> _Brief_
As you work through the listing below, copy each line exactly and drop the images.

BEGIN The records

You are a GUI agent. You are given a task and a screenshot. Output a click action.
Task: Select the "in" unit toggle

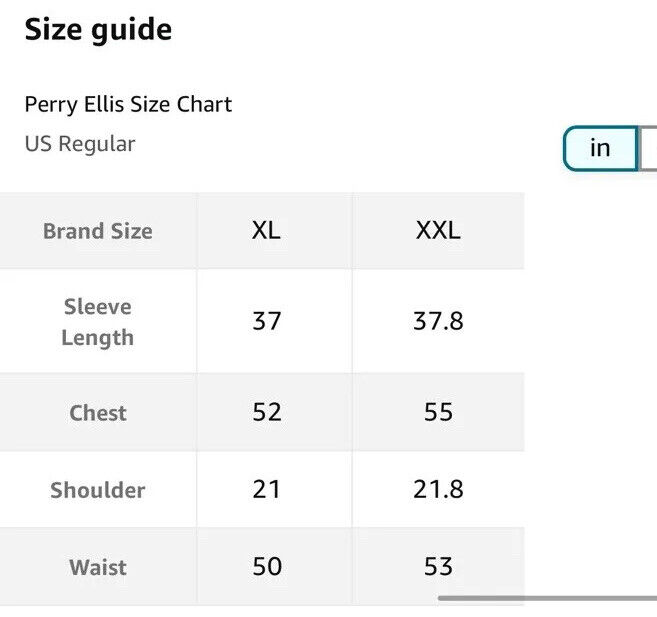tap(600, 148)
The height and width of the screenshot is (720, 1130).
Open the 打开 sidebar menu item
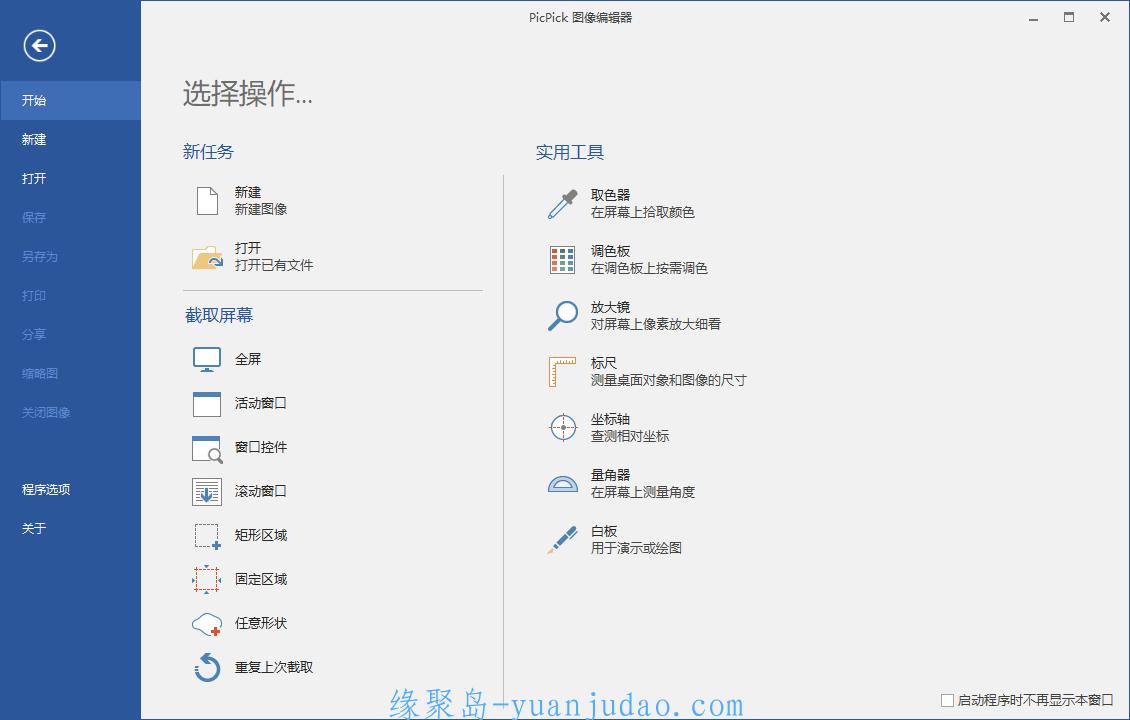coord(35,179)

END The records

> _Answer for the task_
You are a GUI agent. You are given a task and a screenshot. Output a click action.
Task: Select the "in" unit toggle

tap(600, 148)
The height and width of the screenshot is (720, 1130).
Open the 打开 sidebar menu item
coord(35,179)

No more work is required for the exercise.